I spoke with one homesteader up in Woodbury, Vermont about the land he’s developing, and the double-edged sword of isolation that comes with it.

Brynn Paul

My lifestyle definitely connects me to the land around me. It helps me just be aware of how everything I do affects the world. In a way that wouldn’t be the same if I wasn’t growing my own food.

Because you become the land, basically like what you eat, you become. 

I didn’t feed them much this morning, so they’d be pumped when you showed up.

My name is Brynn Paul. I’m 31 years old. I live in West Woodbury, Vermont, and I’m living for a living. 

Otis Gray 

So what are we looking at right now? 

Brynn Paul

So we’re looking at about 20 different ducks, close to probably 10 roosters, I also have four female turkeys here, the kind of generic white kind. 

Homesteading is kind of like a blanket term that gets thrown around, because it’s kind of an all encompassing way of describing a kind of domestic self sufficient lifestyle. 

Brynn Paul, 31, lives in West Woodbury, Vermont, with his ducks, roosters, turkeys and goats. (Photo by Otis Gray)

And this time of year, they’re not producing as many eggs for me, but in the summer, I was getting like sometimes three dozen eggs a day. 

It’s a process of always getting closer to the landscape and closer to the wilderness and do that and still not be like crazy doing a loincloth running around the woods, you know, doing that within, you know, recognizable way to society. 

They’re also producing meat for me. 

For me, it was eye opening to just realize that the best food in the world like I can, on my small homestead literally grow some of the highest quality food in the world. It just became obvious that I had to be a part of that. 

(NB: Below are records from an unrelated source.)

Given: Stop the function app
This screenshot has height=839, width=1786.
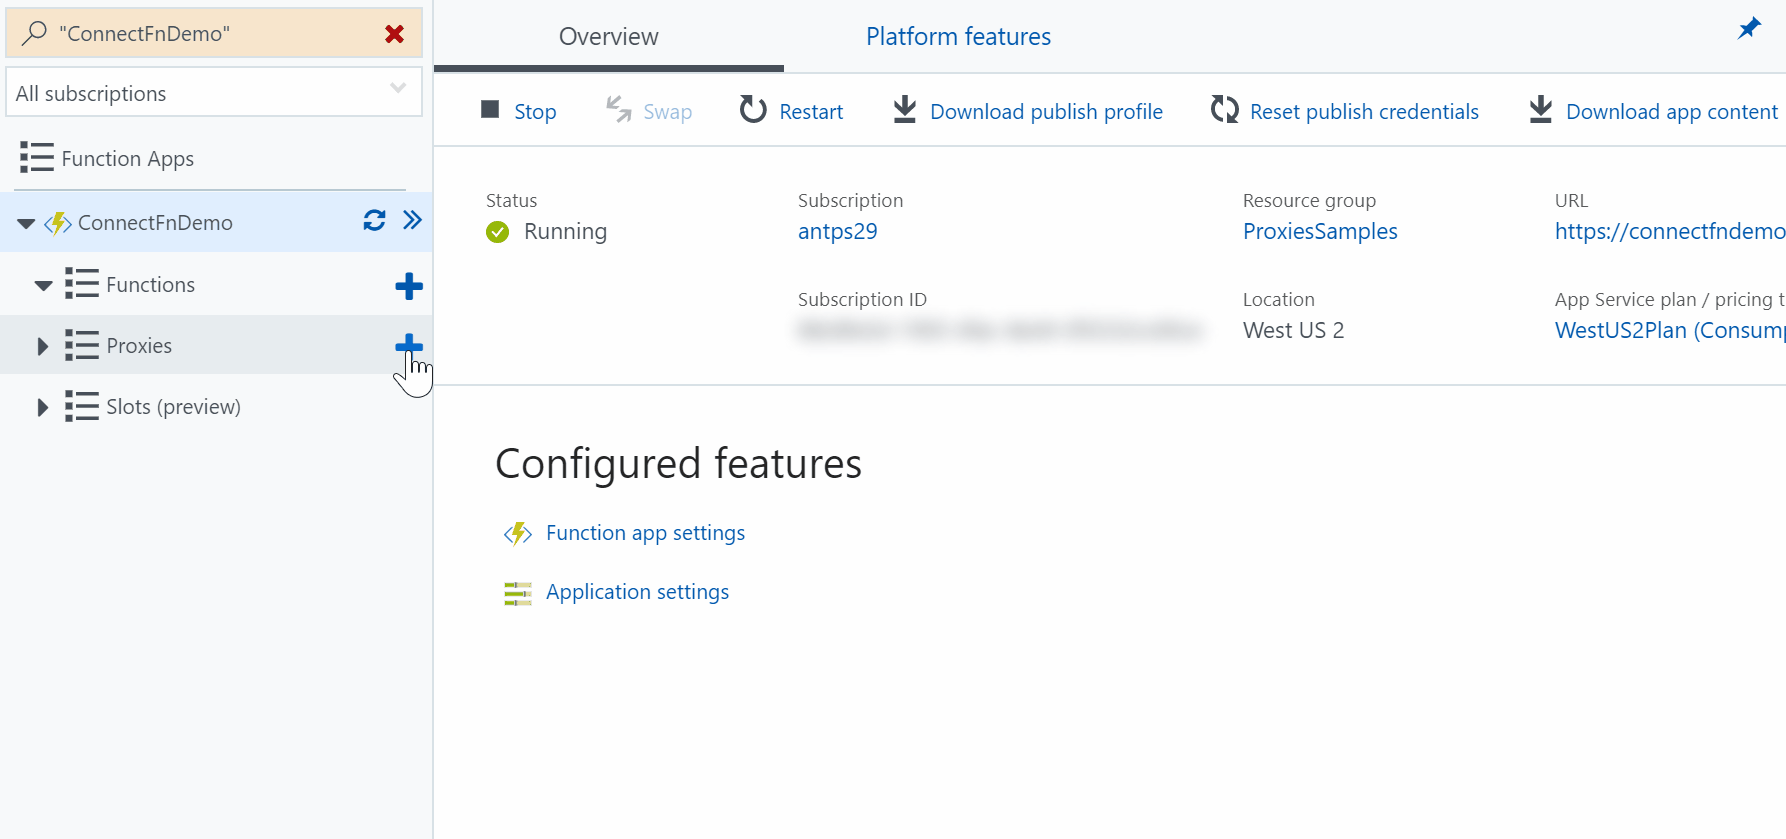Looking at the screenshot, I should tap(518, 111).
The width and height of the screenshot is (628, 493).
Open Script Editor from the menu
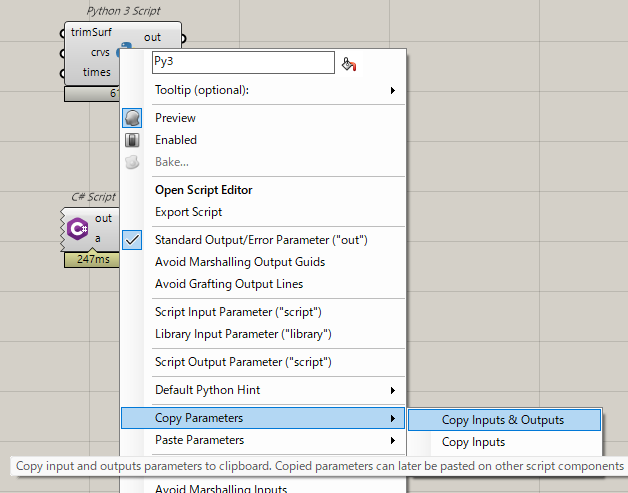pos(204,190)
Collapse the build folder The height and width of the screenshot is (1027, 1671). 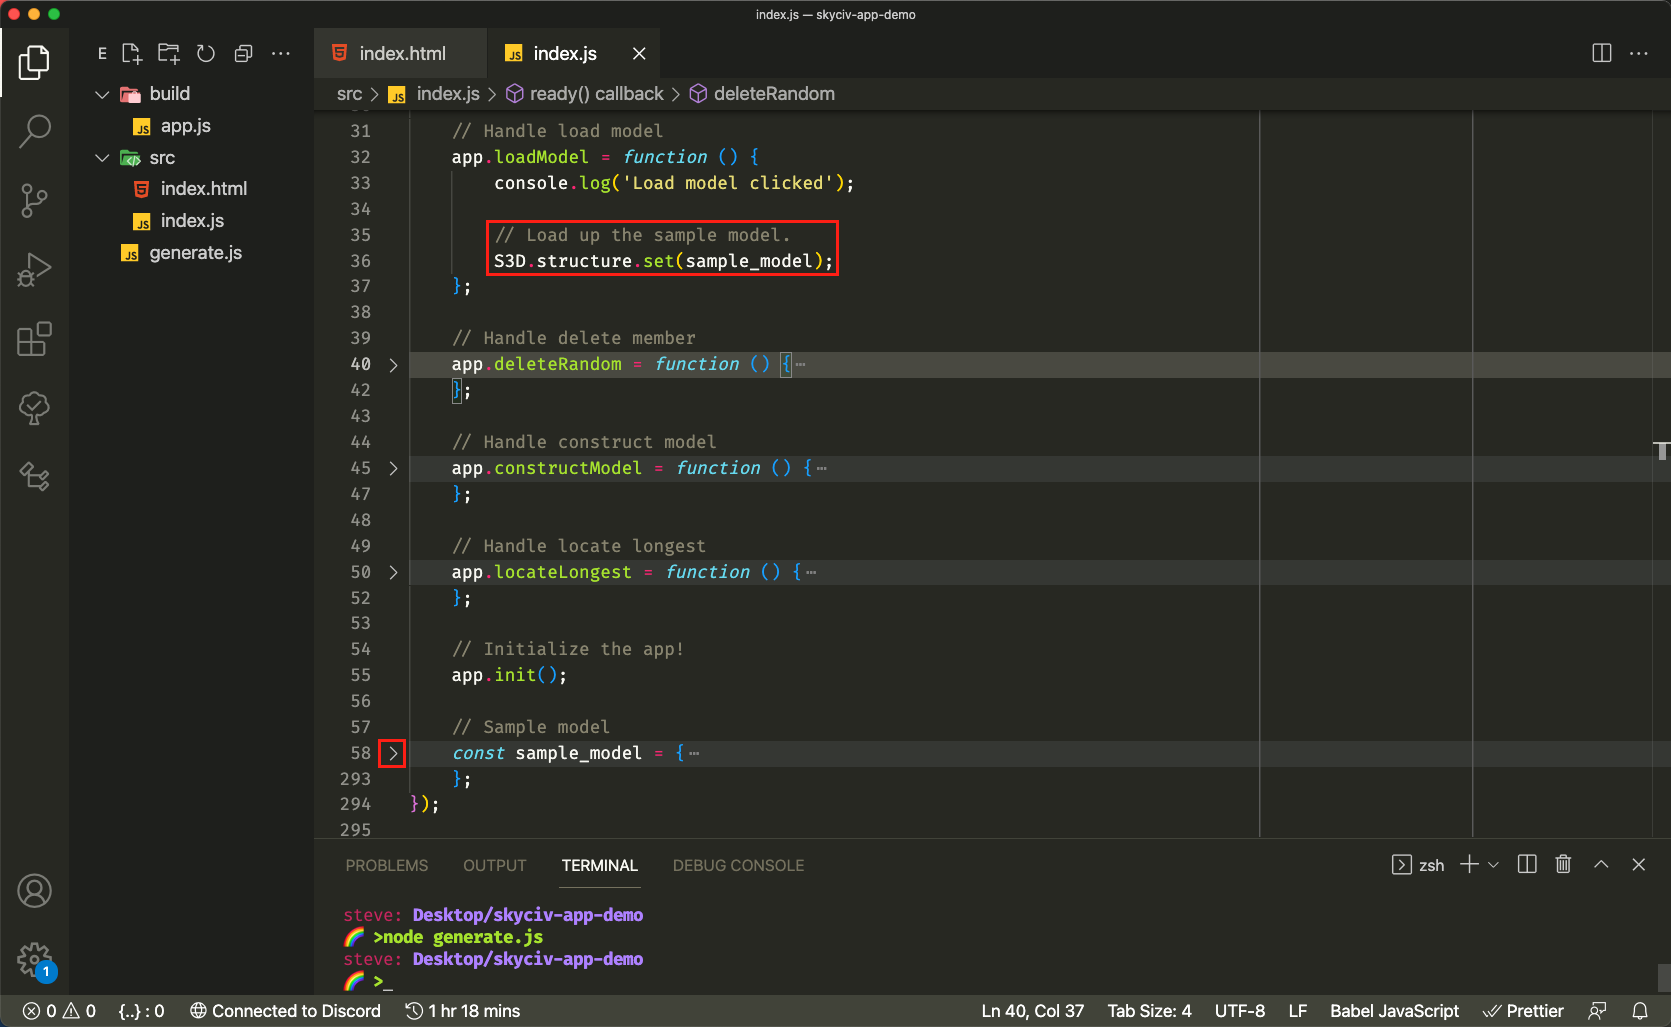pyautogui.click(x=102, y=94)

It’s pretty incredible to see the kind of elements livestock and wild animals can endure.  

It just becomes a labor of love. It’s like the better job I can do to improve the health of one of my animals, the better my health is going to become when I eat those foods. 

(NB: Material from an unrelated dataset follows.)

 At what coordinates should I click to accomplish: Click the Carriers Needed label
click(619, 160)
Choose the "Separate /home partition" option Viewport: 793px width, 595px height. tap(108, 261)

I’ve lost birds to raccoons, foxes, now a weasel recently. 

When you when you observe nature, it can sometimes appear as though there’s competition going on. But I think if you look at it from a larger, holistic perspective, it’s really a form of cooperation. It’s kind of flipping the script in viewing my role in society as one of cooperation rather than competition.

My entire property was Woods when I got it. 

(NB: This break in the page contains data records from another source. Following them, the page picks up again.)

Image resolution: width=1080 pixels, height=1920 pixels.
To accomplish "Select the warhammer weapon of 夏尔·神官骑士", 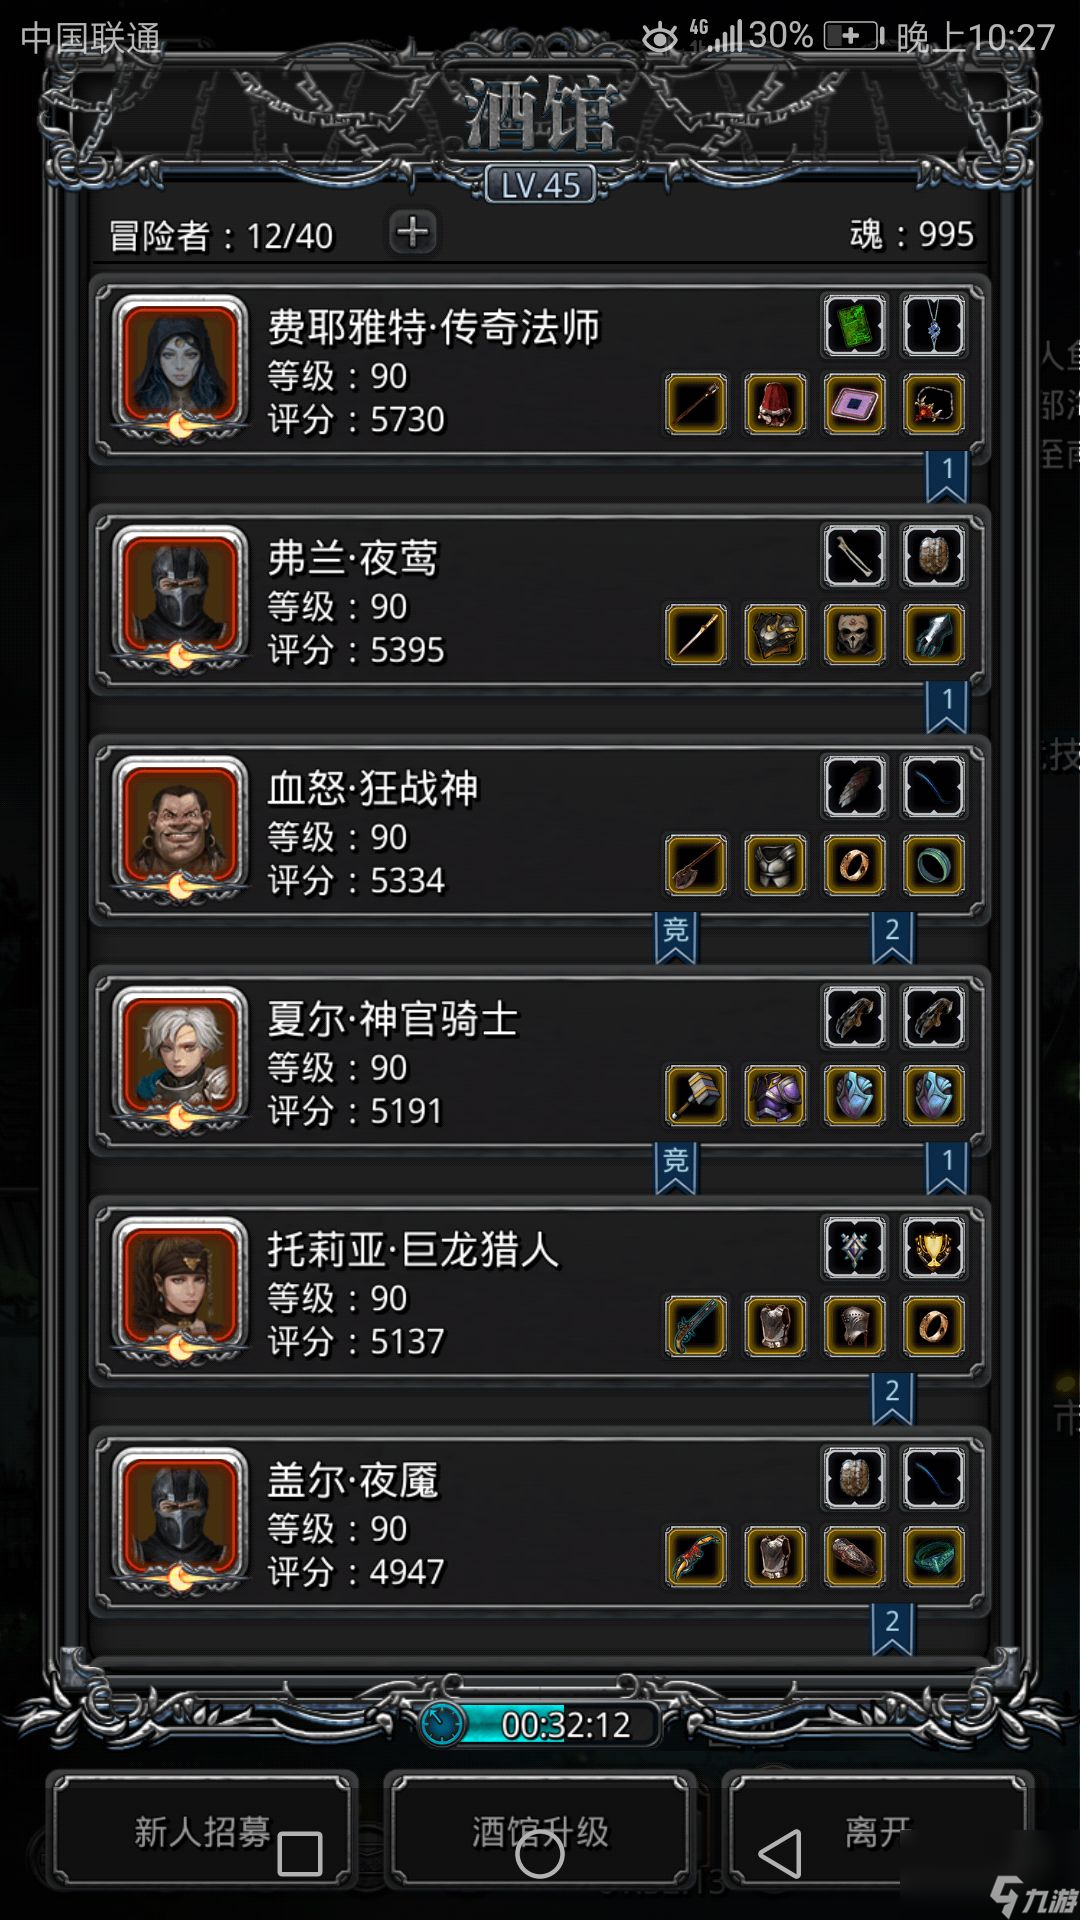I will click(696, 1096).
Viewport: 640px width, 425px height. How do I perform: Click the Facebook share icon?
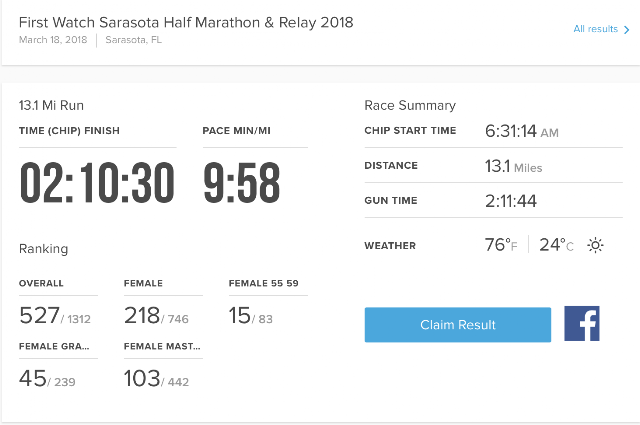point(582,323)
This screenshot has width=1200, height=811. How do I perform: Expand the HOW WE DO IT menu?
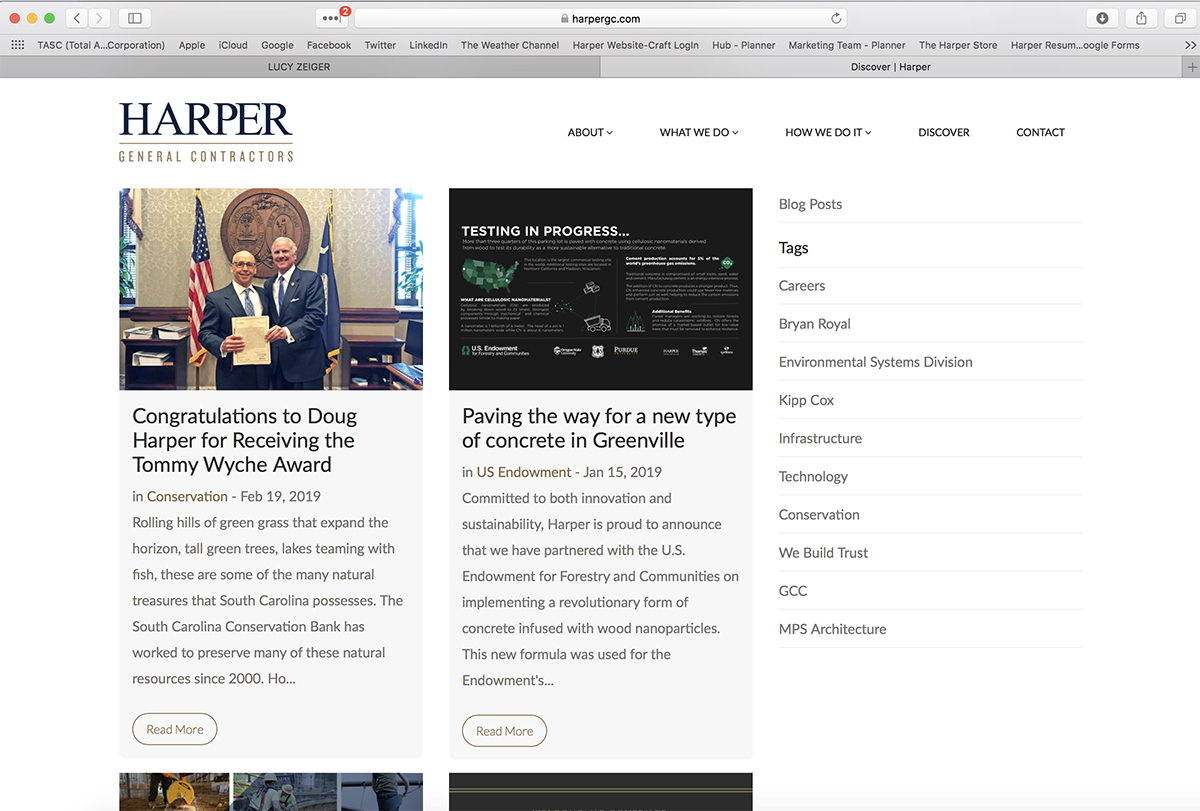[828, 131]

It was a deer camp. And this was like a wooded pine lot. Three years ago, there were some loggers working nearby, and I made a deal with them. They came and took down all of the pine trees on my property in exchange for taking half of them. And they left me like some nice, neat piles of saw logs. And this summer, I was kind of scratching my head, like I need to do something with all this wood so it doesn’t rot. I kind of just decided I was going to tear my roof off and build up two stories. 

Brynn Paul, a Vermont homesteader, feeds his flock. (Photo by Otis Gray)

You can see that the house is pretty unfinished still. Going into this project, I was pretty naive. I’d never built a house or a big structure before. I kind of thought, oh, I’ll whip this out in like a month or two. And here we are, it’s been like four months. I had no idea how much work it was gonna be. 

A lot of what I’m doing right now is kind of like laying the foundation for what is eventually going to come into my life because while I don’t have a wife or children right now, I definitely intend to. It’s a lot of work to put in to get to that point. But when I eventually have kids like I will be out of debt with a property that’s like paid off. Like I want to establish the conditions where I can hang out with my kid. 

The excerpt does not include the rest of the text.